(Records of text and element pointing)
◇ ◇ ◇ ◇ ◇
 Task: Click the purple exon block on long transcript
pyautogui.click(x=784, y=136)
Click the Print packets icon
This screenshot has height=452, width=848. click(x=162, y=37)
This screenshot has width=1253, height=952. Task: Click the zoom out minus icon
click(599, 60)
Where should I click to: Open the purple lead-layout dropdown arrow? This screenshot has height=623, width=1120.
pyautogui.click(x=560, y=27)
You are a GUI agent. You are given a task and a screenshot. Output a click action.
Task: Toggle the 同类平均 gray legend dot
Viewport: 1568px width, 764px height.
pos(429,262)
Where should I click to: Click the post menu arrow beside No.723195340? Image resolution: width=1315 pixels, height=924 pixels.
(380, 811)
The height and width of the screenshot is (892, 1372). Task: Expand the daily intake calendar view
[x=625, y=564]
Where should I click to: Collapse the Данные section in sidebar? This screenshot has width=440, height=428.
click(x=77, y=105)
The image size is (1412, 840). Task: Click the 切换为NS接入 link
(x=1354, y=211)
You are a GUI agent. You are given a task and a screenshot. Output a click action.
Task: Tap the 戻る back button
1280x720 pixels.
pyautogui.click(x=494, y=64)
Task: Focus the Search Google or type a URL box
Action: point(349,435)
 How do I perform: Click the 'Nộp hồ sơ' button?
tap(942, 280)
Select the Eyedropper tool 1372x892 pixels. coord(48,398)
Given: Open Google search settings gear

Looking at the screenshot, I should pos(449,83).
◇ ◇ ◇ ◇ ◇
== The request ==
Copy all of the material above exactly, line for line.

== Output of the exercise ==
 Task: Click the purple exon block on long transcript
pyautogui.click(x=784, y=136)
Click the Print packets icon
This screenshot has height=452, width=848. click(x=162, y=37)
This screenshot has width=1253, height=952. Task: Click the zoom out minus icon
click(599, 60)
Where should I click to: Open the purple lead-layout dropdown arrow? This screenshot has height=623, width=1120.
pyautogui.click(x=560, y=27)
You are a GUI agent. You are given a task and a screenshot. Output a click action.
Task: Toggle the 同类平均 gray legend dot
Viewport: 1568px width, 764px height.
pos(429,262)
Where should I click to: Click the post menu arrow beside No.723195340? Image resolution: width=1315 pixels, height=924 pixels.
(380, 811)
The height and width of the screenshot is (892, 1372). Task: Expand the daily intake calendar view
[x=625, y=564]
Where should I click to: Collapse the Данные section in sidebar? This screenshot has width=440, height=428.
click(x=77, y=105)
The image size is (1412, 840). Task: Click the 切换为NS接入 link
(x=1354, y=211)
You are a GUI agent. You are given a task and a screenshot. Output a click action.
Task: Tap the 戻る back button
1280x720 pixels.
pyautogui.click(x=494, y=64)
Task: Focus the Search Google or type a URL box
Action: point(349,435)
 How do I perform: Click the 'Nộp hồ sơ' button?
tap(942, 280)
Select the Eyedropper tool 1372x892 pixels. coord(48,398)
Given: Open Google search settings gear

Looking at the screenshot, I should pos(449,83).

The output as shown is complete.